Impuissant devant le réchauffement climatique qui embrase la planète, le
Terrien ne peut que constater les dégâts, tout en se culpabilisant quant
aux effets néfastes de son action contre la nature. En effet, on sait
aujourd’hui avec exactitude que c’est le développement économique mal
maîtrisé qui est la principale cause de ces dérèglements climatiques.

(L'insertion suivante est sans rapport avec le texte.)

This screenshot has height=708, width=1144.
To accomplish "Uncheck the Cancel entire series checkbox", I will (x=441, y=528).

Et ce monde qui applaudit aux stupéfiantes avancées de la technologie
moderne, qui envoie des sondes à des centaines de millions de kilomètres
de la Terre pour explorer les abysses intergalactiques, qui fait marcher
un engin motorisé sur la planète Mars ; ce monde qui crée des puces
microscopiques pouvant contenir des milliards de fichiers informatiques
et qui recule, chaque jour un peu plus, les limites de la découverte
scientifique ; ce monde est subitement incapable d’assurer la protection
de la nature et, partant, la bonne marche des saisons !
En fait, la formidable avancée technologique qu’a connue notre planète
ne s’est pas faite en conformité avec ses besoins réels pour une plus
juste répartition des moyens de surveillance et de protection des
catastrophes naturelles. Cette avancée profite à une minorité de riches
dont les besoins sont sans cesse renouvelés pour les orienter vers une
consommation excessive de produits de toutes sortes. Ainsi, à peine un
produit technologique est-il sur le marché qu’on en invente un autre qui
le rendra évidemment obsolète mais qui n’apportera rien de nouveau, si
ce n’est un léger plus qui est souvent un plus de… coquetterie !

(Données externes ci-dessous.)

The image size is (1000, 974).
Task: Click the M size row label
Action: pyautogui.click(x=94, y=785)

Prenons l’exemple du téléphone mobile, l’une des plus grandes inventions
de ces dernières décennies. Son arrivée a bouleversé la vie des humains
dans de très nombreux pays mais aussi fouetté le marché des nouvelles
technologies, apportant beaucoup d’argent dans les poches des sociétés
de fabrication. Mais personne ne pouvait prévoir la tournure des
événements : si la vocation première du téléphone mobile est de
permettre aux gens de communiquer à partir de n’importe quel point, sans
être obligé de recourir à une ligne «fixe», il n’était pas évident du
tout que cet appareil allait servir à… chatter ! C’est-à-dire à revenir
à une vieille méthode de la communication, largement dépassée, et qui
est celle de l’écriture ! Mais une écriture qui n'a plus besoin de la
poste pour parcourir des centaines, voire des milliers de kilomètres. Et
en quelques secondes, le message arrive à destination, avec une réponse
immédiate !
Ainsi dévoyé de sa mission initiale, le téléphone mobile peut faire
n’importe quoi ! L’essentiel étant qu’il s’enrichisse de fonctions
nouvelles qui le rendront toujours plus cher et qui feront paraître
celui que l’on possède bien désuet et dépassé sur tous les plans. Un
téléphone mobile n’est pas un appareil photo et pourtant ! On en créera
un qui prendra des documents photographiques de plus en plus
sophistiqués ! Mais l’appareil avec caméra coûtera plus cher et attirera
les consommateurs qui ont déjà payé pour un appareil sans caméra ! Et,
comme la photo ne suffira pas à engloutir les ambitions pantagruéliques
des constructeurs, on ajoutera quelques mois plus tard, une caméra vidéo
! Tiens, dépassé déjà l’appareil photo ? Oui, il faut le changer…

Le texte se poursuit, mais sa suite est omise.